Pascal Siakam makes no sense, and I love him for it.
Anthony Doyle, Raptors Republic (@Anthonysmdoyle)
The Raptors enter the 2018-19 season with a team that is on paper very similar to the squad that won 59 games last year, but the differences are critical. With Kawhi Leonard said to be ready to go for the start of the season, and Danny Green on board, the team should be a more modern squad this year, with more shooting up and down the roster and improved defensive versatility. This is a team that had a lot of success last year on the basis of a strong starting lineup and a bench group that dominated their minutes frequently throughout the season, and they returned that bench intact this year.

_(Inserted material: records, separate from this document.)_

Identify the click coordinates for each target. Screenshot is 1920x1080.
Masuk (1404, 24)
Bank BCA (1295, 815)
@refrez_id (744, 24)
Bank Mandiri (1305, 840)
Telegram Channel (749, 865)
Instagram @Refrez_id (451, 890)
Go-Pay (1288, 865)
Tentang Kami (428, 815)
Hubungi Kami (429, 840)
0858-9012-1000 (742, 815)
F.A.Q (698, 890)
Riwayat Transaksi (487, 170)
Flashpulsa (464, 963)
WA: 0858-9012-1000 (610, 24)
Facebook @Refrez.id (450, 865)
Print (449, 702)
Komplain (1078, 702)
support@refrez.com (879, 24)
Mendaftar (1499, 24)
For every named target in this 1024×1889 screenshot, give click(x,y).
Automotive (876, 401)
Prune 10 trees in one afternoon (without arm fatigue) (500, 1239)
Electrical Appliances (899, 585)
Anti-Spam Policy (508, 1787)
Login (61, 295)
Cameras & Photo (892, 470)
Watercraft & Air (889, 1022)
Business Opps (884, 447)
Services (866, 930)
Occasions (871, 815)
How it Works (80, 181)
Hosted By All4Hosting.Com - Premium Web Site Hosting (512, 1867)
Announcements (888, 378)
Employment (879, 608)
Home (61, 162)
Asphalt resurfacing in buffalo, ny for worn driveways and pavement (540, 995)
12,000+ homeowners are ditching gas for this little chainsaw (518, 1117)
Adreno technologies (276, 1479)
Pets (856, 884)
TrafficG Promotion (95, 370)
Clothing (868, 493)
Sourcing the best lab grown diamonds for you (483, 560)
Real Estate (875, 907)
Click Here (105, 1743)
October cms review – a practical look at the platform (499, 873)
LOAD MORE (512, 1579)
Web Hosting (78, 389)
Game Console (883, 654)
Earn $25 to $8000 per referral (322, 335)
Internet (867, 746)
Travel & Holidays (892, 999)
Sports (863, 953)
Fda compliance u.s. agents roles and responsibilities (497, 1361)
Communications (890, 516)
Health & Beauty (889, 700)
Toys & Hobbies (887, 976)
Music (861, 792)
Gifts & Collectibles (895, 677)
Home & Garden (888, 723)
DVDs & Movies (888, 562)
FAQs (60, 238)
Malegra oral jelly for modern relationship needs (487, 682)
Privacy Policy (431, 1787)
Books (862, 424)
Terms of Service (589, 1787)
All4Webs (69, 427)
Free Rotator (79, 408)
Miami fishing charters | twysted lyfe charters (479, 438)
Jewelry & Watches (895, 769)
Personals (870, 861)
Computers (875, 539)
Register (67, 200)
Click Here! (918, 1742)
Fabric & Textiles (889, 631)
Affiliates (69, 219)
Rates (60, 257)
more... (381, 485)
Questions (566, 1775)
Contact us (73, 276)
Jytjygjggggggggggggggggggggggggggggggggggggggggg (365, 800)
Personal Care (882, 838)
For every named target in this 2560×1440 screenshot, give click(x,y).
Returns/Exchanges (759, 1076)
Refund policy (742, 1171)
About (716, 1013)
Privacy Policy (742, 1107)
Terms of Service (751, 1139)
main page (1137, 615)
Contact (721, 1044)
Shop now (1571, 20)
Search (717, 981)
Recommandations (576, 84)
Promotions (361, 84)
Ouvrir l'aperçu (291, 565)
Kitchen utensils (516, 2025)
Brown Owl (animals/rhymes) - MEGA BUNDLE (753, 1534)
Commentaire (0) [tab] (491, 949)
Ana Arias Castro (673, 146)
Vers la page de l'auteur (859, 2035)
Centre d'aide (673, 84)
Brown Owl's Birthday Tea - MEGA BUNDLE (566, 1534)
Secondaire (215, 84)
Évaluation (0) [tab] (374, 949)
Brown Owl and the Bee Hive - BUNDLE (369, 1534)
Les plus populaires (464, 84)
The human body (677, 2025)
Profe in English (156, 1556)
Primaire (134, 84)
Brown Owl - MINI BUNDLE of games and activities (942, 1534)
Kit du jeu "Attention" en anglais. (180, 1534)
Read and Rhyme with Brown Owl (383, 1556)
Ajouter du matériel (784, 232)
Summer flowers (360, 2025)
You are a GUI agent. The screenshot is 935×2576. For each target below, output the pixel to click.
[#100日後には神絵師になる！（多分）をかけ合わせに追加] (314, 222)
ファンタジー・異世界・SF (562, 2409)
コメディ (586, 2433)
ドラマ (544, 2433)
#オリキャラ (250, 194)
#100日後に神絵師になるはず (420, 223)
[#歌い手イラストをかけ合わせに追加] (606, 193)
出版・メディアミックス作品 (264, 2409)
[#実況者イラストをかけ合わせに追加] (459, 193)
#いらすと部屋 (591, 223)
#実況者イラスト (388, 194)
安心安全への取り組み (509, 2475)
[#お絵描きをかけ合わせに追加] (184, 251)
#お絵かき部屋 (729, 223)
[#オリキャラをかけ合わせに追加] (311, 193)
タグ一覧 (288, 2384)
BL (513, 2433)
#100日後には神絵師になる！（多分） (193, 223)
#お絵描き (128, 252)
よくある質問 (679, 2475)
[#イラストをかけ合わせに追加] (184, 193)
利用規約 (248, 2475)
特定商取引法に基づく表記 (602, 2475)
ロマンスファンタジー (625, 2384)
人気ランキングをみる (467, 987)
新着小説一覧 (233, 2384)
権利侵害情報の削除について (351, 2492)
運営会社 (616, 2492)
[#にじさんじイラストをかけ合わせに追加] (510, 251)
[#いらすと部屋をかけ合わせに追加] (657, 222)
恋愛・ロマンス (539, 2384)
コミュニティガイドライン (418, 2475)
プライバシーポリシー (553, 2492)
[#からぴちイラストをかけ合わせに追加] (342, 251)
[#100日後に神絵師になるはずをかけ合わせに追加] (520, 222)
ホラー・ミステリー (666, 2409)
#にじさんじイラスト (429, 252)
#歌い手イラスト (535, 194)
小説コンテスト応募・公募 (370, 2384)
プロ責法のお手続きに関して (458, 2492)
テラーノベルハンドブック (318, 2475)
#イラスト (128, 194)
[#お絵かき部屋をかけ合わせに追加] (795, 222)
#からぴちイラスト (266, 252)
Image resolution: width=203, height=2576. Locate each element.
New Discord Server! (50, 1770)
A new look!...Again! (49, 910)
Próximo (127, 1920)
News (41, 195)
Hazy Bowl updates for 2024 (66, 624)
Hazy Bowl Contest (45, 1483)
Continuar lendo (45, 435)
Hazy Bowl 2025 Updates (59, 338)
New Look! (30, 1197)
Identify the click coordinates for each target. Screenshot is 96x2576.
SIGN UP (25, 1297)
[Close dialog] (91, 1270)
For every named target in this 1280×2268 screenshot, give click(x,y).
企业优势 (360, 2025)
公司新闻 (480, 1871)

The best indicators of where this Raptors season is headed will be to keep an eye on rookie coach Nick Nurse’s rotations, and how he manages this deep roster. Finding minutes and roles for everyone could be challenging to navigate, and would be one of the most likely places the Raptors may run into trouble. If they can find their lineups to get rolling though, it should be a pretty smooth season. The depth should allow them to keep their leaders from playing too many minutes and help keep guys rested and healthy going towards the postseason, which is where the focus obviously will be after years of struggles in the playoffs, there has to be hope within the organization that changing over the coaching staff as well as bringing in one of the top talents in the league in Leonard that they can change that this season.
Also, it’ll be important to see if Fred VanVleet can maintain his high level play from last season, and if they can get significant growth from OG Anunoby and Pascal Siakam to help improve the team further. Both of those players should potential last season to be game changers in the future, and that could be important for the Raptors to become a true contender.